A narrow irido-corneal angle is a common variant. When the iris is dilated it bunches up at the narrow angle and can impede the outflow of fluid at the angle, thereby increasing intra-ocular pressure. Because it is a normal variant, it is unsurprising that an eye doctor who sees the variant every work day might not mention it. That second eye doctor mentioned it just as a matter of style, not an indication of some extraordinary mis-diagnosis on the first doctor's part.
In training we are taught "informed consent," to vomit forth every possible ramification of everything we do, the "lawyer's list." Early in my career I did exactly that and would provide patients with a lengthy discourse on all the possible side effects of every medicine I prescribed ("When you take this baby aspirin, you might die from anaphylaxis"). It was overwhelming how many patients would report "side effects" the very next day: "tired," "headache," "nausea," "dizzy." etc.
As an experiment, I started to provide only the serious potential problems. Lo and behold, the number of patients experiencing "side effects" dropped to near zero. I concluded that the lengthy discourses on side effects had a tremendous power of suggestion that was doing more harm than good. It's a judgment call.
I'm guessing that the first eye doctor read (correctly?) that you are a "worry wart," so he decided that he didn't want to worry you with a lengthy discourse on a normal anatomic variant. When the second doctor mentioned this normal variant, the outcome was exactly as the first doctor likely predicted—you worried yourself into a tizzy to the point of doubting the good care you received.

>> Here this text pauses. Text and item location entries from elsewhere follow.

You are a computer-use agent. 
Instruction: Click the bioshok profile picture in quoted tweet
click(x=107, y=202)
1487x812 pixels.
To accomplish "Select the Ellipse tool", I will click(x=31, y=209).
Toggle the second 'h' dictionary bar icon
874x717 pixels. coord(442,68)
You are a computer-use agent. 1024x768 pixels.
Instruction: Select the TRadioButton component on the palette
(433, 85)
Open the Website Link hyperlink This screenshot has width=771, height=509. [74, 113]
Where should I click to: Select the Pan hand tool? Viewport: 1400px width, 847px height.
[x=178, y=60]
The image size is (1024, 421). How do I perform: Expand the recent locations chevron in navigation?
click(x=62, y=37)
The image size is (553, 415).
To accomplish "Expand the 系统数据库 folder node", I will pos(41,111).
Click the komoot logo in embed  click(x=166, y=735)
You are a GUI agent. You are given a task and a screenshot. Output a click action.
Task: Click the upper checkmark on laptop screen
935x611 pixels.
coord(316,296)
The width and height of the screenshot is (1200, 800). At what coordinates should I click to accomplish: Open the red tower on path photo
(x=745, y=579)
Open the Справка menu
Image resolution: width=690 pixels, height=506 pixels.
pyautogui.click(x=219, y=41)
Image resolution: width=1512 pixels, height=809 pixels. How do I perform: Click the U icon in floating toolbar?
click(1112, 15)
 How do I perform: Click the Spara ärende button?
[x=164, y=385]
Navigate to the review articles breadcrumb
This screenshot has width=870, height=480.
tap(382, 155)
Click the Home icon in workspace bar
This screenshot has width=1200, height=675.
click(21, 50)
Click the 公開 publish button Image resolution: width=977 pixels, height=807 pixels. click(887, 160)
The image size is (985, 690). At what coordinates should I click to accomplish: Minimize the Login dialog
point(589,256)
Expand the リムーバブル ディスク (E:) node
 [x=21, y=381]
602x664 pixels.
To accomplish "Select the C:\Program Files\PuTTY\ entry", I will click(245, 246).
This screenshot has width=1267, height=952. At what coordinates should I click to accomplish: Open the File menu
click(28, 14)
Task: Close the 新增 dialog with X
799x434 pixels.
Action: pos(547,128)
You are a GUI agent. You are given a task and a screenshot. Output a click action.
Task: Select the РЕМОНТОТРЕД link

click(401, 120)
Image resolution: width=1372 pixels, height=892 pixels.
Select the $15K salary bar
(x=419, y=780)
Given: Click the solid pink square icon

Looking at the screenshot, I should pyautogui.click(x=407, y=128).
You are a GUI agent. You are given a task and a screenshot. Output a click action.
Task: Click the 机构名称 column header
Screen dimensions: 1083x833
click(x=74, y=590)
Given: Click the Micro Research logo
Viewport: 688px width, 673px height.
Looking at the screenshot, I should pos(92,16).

In my experience it is so rare for patients to miss reporting serious side effects that the incidence of such missed reporting is near zero. Should we unnecessarily worry 999,999 patients because 1-in-a-million might not report, for example, eye pain in the dark??? In the case of acute narrow angle glaucoma, eye pain in the dark (= dilated pupil) highly motivates patients to bring attention to the problem in plenty of time for the doctor to fix the problem (laser trabeculotomy = laser zap a couple of tiny holes in the iris to aid drainage). Period end of story.
If you experience eye pain in the dark (ooops… there's that power of suggestion at work) get your eye pressures checked. Otherwise… fuhgeddaboudit.